Copy out the rows again, requests included, beginning at the line that contains "You are a computer-use agent. Screen dimensions: 559x336" and stopping after the final row. In the answers, multiply every click coordinate by 1.25 and round to a whole number, rounding halves up, but leave all numbers in the requests unchanged.

[Start DATA FOR THE TASK]

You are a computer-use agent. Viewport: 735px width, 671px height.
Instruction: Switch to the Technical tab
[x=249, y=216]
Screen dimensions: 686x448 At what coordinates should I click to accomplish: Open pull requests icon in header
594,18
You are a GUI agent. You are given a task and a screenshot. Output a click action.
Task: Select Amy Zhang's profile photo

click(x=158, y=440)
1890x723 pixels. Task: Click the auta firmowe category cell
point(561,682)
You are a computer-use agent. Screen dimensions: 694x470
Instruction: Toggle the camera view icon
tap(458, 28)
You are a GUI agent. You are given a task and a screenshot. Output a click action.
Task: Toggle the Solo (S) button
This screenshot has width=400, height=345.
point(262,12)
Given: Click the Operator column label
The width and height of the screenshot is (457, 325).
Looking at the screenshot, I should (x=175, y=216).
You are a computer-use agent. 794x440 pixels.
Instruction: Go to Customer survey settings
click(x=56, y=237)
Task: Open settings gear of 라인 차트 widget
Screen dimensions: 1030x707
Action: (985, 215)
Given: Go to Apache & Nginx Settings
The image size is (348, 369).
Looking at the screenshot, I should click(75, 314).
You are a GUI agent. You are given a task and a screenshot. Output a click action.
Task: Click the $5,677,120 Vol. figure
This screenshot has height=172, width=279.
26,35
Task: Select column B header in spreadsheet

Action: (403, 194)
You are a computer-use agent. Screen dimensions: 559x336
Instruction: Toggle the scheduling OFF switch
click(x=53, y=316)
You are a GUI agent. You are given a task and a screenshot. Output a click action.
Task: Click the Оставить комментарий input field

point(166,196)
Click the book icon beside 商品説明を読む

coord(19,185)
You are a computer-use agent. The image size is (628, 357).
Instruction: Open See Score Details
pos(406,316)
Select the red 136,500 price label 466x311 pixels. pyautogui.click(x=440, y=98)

[End DATA FOR THE TASK]

▶ ANSWER:
You are a computer-use agent. Screen dimensions: 559x336
Instruction: Toggle the scheduling OFF switch
click(x=66, y=395)
You are a GUI agent. You are given a task and a screenshot. Output a click action.
Task: Click the Оставить комментарий input field

point(208,245)
Click the book icon beside 商品説明を読む

coord(24,231)
You are a computer-use agent. The image size is (628, 357).
Instruction: Open See Score Details
pos(508,395)
Select the red 136,500 price label 466x311 pixels. pyautogui.click(x=550, y=123)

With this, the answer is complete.